Brent crude oil futures were last down 35 cents on the day at $62.35 a barrel by 0946 GMT, while U.S. crude futures were down 23 cents at $53.57 a barrel.
The broader financial markets were weaker after data showed China's 2018 economic growth slowing to the weakest in 28 years, at 6.6 percent versus 6.8 percent in 2017.
Although the slowdown was in line with expectations and not as sharp as some analysts had expected, the cooling of the world's No.2 economy casts a shadow over global growth.

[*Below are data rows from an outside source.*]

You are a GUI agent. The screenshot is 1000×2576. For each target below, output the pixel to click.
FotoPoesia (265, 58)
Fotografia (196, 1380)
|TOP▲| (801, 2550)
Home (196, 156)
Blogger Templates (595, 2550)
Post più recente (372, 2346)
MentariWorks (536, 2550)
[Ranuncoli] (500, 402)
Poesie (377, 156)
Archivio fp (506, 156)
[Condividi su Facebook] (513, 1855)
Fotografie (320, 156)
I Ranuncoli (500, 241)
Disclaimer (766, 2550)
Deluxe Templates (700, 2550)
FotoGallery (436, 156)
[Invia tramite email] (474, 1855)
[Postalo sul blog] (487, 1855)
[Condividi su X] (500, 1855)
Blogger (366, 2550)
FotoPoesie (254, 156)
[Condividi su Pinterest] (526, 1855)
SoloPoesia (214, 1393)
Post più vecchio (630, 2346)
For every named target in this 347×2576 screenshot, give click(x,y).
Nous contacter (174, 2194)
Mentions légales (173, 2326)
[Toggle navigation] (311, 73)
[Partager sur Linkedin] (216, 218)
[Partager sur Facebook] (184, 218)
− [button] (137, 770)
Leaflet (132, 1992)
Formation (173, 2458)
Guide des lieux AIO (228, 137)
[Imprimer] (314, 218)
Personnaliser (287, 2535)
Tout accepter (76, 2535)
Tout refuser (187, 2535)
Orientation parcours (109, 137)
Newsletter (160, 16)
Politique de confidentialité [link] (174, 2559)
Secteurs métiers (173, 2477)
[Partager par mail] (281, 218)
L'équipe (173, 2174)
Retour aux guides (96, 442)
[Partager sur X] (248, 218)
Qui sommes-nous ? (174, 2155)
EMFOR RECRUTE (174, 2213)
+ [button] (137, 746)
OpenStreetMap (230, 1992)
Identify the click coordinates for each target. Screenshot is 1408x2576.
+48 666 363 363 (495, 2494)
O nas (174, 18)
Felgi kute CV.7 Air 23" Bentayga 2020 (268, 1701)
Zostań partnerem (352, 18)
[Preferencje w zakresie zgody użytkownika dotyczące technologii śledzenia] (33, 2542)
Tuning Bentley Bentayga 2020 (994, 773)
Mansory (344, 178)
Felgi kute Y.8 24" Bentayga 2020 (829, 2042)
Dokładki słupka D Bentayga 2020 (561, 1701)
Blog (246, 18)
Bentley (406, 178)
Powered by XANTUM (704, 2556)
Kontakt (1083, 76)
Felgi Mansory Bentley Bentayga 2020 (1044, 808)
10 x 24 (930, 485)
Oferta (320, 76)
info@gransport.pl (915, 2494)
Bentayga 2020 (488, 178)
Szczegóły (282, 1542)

"It remains quite likely that the trade spat with the U.S. has played a part in this latest slowdown, but investors should also factor in that it simply isn't possible for the Chinese economy to grow at the pace that it has over the last 10 years, in the next 10 years, as the law of diminishing returns kicks in, and the economy becomes more mature," CMC Markets chief market analyst Michael Hewson said.
While there is concern that a slowing global economy could impact oil demand growth and, therefore the price outlook, the production cuts implemented by the Organization of the Petroleum Exporting Countries (OPEC) would likely support crude oil prices, analysts believe.
"You can't justify oil prices at these levels. We're looking basically at an average of almost $70 a barrel for Brent in 2019," ING commodities strategist Warren Patterson said.
"I am getting increasingly concerned about how tight the market will be going into 2020."
A separate report from China's National Bureau of Statistics on Monday showed crude oil refinery throughput climbed to a record 12.1 million barrels per day (bpd), up 6.8 percent from the previous year.
In the United States, energy companies cut the number of rigs drilling for oil by 21 in the week to Jan. 18, taking the total count down to 852, the lowest since May 2018, energy services firm Baker Hughes said in a weekly report on Friday.
It was biggest decline since February 2016, as drillers reacted to the 40-percent plunge in U.S. crude prices late last year. However, U.S. crude oil production still rose by more than 2 million bpd in 2018, to a record 11.9 million bpd.
With the rig count stalling, last year's growth rate is unlikely to be repeated in 2019, although most analysts expect annual production to average well over 12 million bpd.